Bug #21876
closedAddrinfo.getaddrinfo(AF_UNSPEC) deadlocks after fork on macOS for IPv4-only hosts
Description
Summary¶
On macOS, Addrinfo.getaddrinfo(host, service, Socket::AF_UNSPEC, Socket::SOCK_STREAM) can deadlock in forked child processes when the host has no AAAA (IPv6) DNS records and the parent process previously resolved the same host.

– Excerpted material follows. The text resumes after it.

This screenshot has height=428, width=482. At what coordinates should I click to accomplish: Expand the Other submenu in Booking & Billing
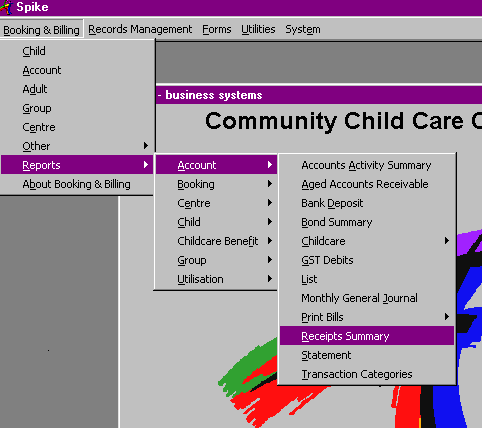77,146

This happened to me when using an HTTP library to acquire an OAuth access token in a Rails initializer and then the process was forked, then a separate call was made to the same host in the forked process.
Environment¶
- macOS (tested on arm64-darwin24 and arm64-darwin25, Apple Silicon)
- Ruby 3.4.7, 3.4.8
- The issue is probabilistic — frequency varies by environment but is highly reproducible under sustained DNS activity
Reproduction¶
Minimal example:
require "socket"
require "timeout"
# Parent resolves an IPv4-only host (no AAAA records)

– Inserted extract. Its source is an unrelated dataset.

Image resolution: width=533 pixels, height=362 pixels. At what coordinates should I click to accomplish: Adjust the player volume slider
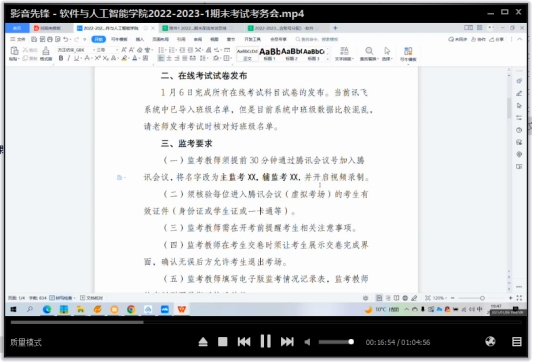pyautogui.click(x=336, y=342)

Addrinfo.getaddrinfo("httpbin.org", "https", Socket::AF_UNSPEC, Socket::SOCK_STREAM)
pid = fork do
begin
Timeout.timeout(5) do
Addrinfo.getaddrinfo("httpbin.org", "https", Socket::AF_UNSPEC, Socket::SOCK_STREAM)
end
puts "Child: OK"
rescue Timeout::Error
puts "Child: DEADLOCK — getaddrinfo hung for 5s"
end
end
Process.waitpid(pid)
The issue is probabilistic — a single invocation may or may not deadlock. The attached script runs 50 trials each for several variants to demonstrate the pattern. Deadlock may not happen on the first run, but if you run it several times, you should see at least a single deadlock in Test 2, if not deadlock of all results in Test 1 and Test 2.
See attachment - ruby_getaddrinfo_fork_bug.rb
Typical output:
Test 1 (single IPv4-only host): 20/20 deadlocked
Test 2 (multi-host warmup): 20/20 deadlocked
Test 3 (dual-stack host control): 0/20 deadlocked
Test 4 (AF_INET workaround): 0/20 deadlocked
Context¶
The deadlock occurs when ALL of these conditions hold:
- macOS (not observed on Linux)
- Parent called
getaddrinfo(host, AF_UNSPEC)for a host with no AAAA (IPv6) records - Child calls
getaddrinfofor the same host withAF_UNSPEC
Not affected:
- Hosts with AAAA records (dual-stack) — e.g.,
www.google.com,rubygems.org - Using
Socket::AF_INETinstead ofSocket::AF_UNSPEC - Hosts the parent never resolved
| Host | AAAA records | Child deadlocks? |
|---|---|---|
| httpbin.org | None | Yes |
| www.github.com | None | Yes |
| api.github.com | None | Yes |
| stackoverflow.com | None | Yes |
| www.google.com | Yes | No |
| rubygems.org | Yes | No |
| example.com | Yes | No |
| www.cloudflare.com | Yes | No |
Potential Root Cause¶
As I understand it, on macOS, getaddrinfo communicates with the mDNSResponder system daemon via Mach IPC ports. When getaddrinfo(AF_UNSPEC) queries a host with no AAAA records, the negative AAAA result appears to be cached via Mach port state. After fork(), the child process inherits the address space (including references to this cached state) but does not inherit the Mach port connections to mDNSResponder. When the child calls getaddrinfo for the same host, it encounters the stale cache entry and deadlocks trying to communicate over the invalidated Mach port.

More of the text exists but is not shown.